Aim of the task » Please report how many lines of the data include the word "reviews", with the number as the entire reply.

Items from a dataset »
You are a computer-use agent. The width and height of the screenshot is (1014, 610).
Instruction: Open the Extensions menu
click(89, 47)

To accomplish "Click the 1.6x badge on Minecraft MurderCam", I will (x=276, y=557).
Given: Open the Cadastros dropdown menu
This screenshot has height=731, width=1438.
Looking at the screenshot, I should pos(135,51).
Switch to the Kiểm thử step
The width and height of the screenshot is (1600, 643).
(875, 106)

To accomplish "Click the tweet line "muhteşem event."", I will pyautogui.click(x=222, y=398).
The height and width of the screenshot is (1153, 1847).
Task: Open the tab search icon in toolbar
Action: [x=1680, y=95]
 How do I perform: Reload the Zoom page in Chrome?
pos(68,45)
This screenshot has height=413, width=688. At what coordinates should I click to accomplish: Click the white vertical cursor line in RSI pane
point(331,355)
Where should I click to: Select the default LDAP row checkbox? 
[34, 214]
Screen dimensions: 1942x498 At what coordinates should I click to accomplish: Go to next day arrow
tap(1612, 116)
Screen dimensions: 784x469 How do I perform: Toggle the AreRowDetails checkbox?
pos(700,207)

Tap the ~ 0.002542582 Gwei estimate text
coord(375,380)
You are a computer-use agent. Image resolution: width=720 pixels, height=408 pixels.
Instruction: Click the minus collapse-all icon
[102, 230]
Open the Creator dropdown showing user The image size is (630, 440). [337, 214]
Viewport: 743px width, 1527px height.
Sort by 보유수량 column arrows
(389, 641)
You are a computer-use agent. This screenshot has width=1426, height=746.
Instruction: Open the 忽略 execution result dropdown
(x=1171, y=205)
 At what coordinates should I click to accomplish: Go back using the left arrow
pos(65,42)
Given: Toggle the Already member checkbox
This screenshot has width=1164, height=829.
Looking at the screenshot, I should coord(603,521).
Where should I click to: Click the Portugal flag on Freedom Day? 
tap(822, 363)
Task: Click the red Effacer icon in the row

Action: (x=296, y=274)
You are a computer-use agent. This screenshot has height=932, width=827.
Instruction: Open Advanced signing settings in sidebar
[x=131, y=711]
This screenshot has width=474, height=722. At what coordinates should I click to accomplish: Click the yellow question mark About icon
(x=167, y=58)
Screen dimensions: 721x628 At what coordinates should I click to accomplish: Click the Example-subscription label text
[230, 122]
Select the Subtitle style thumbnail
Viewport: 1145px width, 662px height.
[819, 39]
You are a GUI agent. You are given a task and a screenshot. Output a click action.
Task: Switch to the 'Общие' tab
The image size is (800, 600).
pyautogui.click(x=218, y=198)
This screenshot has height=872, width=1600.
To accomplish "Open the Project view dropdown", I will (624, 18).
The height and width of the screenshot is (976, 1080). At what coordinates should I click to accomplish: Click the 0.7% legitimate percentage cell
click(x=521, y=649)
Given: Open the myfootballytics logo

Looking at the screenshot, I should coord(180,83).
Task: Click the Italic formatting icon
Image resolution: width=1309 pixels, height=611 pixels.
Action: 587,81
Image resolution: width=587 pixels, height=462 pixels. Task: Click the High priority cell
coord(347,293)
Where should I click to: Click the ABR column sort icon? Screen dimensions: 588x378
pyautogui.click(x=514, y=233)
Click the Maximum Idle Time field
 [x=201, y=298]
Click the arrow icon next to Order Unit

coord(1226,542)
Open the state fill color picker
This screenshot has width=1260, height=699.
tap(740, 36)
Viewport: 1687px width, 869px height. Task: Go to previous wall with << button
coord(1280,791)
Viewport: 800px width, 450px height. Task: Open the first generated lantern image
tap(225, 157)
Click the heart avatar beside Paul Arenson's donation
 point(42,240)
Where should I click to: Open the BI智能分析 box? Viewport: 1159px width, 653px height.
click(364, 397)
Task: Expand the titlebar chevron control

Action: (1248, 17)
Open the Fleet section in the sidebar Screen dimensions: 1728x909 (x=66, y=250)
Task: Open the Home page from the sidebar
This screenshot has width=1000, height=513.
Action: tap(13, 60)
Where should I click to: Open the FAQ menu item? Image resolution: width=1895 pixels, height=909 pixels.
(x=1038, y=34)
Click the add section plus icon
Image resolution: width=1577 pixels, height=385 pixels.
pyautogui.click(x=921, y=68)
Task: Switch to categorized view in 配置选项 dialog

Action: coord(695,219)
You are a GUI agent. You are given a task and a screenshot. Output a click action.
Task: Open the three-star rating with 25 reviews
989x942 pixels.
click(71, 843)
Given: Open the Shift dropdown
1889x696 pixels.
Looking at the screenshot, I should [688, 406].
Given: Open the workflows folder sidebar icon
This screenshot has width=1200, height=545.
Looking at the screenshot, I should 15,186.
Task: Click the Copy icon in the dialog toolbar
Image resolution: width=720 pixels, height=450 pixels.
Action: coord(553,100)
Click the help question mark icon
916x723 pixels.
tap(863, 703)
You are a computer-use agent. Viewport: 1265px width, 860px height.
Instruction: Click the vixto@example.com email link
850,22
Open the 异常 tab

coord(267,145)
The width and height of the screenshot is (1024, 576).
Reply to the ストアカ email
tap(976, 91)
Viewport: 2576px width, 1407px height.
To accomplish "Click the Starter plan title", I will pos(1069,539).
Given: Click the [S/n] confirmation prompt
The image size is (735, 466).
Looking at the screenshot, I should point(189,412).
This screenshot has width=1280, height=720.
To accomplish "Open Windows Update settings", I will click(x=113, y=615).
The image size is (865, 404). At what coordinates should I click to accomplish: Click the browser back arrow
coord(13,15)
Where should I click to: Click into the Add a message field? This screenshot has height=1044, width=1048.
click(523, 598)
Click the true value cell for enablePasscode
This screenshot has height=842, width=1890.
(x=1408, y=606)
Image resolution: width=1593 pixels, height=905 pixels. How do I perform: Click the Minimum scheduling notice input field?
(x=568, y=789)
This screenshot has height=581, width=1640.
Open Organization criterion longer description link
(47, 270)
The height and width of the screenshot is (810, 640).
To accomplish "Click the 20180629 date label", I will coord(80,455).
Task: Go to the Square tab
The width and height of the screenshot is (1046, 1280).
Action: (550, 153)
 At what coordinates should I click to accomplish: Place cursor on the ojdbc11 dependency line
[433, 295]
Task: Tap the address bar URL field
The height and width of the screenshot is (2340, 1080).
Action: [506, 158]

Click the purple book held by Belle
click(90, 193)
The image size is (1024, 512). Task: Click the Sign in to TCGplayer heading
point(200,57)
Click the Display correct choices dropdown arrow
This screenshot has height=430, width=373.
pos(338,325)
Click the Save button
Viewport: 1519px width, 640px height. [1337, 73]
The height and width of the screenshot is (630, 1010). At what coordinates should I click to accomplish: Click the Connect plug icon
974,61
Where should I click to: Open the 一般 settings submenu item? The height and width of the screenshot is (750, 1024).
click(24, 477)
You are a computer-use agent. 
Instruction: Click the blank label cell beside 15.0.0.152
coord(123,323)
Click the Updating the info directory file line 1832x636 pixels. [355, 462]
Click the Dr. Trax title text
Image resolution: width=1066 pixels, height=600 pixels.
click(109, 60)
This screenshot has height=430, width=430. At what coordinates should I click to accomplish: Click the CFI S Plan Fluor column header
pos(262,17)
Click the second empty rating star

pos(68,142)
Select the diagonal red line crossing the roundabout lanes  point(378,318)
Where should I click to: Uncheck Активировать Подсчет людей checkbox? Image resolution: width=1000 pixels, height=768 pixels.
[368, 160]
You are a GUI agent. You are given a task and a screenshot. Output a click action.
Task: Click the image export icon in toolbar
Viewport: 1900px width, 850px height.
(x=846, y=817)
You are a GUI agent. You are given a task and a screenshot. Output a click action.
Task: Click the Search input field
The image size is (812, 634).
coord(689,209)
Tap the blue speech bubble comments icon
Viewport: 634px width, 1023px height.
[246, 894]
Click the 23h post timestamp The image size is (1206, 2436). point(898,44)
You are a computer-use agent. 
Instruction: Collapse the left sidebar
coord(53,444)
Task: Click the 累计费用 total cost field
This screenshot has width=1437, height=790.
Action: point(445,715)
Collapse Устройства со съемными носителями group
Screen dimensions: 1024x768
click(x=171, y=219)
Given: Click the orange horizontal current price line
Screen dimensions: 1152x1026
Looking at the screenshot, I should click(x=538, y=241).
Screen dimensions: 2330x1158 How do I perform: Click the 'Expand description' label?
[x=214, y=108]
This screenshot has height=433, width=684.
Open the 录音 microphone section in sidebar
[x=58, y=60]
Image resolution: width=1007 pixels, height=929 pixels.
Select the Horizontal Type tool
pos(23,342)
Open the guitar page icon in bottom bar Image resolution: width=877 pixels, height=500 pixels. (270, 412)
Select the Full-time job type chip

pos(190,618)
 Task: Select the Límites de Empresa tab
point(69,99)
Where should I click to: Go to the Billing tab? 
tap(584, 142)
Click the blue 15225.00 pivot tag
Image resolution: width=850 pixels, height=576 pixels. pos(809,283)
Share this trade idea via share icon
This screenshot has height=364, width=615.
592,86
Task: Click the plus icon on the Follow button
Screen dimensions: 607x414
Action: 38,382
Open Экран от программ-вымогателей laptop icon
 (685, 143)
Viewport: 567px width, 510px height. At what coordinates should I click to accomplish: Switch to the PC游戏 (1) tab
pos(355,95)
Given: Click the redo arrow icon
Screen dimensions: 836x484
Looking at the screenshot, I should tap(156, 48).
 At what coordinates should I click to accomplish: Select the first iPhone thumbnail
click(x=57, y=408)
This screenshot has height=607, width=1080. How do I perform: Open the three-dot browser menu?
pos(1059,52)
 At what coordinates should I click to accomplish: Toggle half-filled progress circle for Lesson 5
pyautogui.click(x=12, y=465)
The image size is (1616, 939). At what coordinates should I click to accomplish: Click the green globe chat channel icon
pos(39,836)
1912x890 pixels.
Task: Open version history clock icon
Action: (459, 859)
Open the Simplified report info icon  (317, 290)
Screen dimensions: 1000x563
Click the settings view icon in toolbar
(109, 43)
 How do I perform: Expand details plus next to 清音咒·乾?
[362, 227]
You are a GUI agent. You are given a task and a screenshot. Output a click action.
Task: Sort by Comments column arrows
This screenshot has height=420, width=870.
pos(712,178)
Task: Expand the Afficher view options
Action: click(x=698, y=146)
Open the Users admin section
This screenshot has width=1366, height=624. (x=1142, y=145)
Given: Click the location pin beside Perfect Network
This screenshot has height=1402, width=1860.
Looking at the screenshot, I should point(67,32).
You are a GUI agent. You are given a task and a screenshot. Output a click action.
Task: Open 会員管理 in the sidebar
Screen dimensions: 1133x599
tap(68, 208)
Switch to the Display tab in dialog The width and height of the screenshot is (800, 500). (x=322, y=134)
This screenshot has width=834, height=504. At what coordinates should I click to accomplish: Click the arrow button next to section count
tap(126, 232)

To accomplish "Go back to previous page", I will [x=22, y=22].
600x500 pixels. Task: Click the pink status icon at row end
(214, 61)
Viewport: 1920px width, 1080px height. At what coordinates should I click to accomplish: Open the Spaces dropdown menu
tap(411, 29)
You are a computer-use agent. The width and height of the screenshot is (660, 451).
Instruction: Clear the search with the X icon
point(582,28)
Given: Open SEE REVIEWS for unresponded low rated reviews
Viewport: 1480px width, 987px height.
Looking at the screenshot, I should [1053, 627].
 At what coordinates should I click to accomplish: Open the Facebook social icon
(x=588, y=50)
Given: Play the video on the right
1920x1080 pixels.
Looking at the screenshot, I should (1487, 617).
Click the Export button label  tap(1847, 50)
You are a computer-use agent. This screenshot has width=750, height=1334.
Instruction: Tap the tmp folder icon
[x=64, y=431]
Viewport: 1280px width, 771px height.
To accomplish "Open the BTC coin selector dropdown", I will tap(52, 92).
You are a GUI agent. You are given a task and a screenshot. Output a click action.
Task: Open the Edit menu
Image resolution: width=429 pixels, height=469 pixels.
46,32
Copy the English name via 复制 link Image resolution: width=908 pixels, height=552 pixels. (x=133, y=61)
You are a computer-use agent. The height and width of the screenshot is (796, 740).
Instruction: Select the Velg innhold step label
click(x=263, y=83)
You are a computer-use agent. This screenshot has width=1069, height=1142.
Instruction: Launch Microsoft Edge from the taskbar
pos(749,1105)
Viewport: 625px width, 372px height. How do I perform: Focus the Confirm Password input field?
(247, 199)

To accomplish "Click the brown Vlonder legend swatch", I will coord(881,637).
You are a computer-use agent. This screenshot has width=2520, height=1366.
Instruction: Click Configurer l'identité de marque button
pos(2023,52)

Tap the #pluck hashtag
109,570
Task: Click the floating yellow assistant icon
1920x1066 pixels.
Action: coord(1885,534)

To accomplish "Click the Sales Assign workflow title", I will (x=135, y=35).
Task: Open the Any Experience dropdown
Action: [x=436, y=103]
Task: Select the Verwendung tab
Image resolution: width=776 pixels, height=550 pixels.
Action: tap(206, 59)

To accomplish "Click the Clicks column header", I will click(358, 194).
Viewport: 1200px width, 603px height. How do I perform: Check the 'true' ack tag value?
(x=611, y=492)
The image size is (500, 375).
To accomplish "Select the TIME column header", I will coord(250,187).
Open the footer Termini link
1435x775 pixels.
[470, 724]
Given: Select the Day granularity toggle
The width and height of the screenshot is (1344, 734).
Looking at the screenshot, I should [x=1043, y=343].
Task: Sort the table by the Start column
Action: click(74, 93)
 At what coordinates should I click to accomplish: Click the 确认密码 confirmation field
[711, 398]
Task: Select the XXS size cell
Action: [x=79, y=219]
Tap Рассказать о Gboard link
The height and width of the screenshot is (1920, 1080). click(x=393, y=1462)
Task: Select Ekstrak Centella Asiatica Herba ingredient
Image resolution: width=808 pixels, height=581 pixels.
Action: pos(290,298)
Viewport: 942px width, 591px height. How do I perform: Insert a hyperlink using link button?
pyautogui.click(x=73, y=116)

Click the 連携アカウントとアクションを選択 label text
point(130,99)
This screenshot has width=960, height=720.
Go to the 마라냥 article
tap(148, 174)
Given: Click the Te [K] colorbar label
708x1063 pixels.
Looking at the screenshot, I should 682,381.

Solution below » 2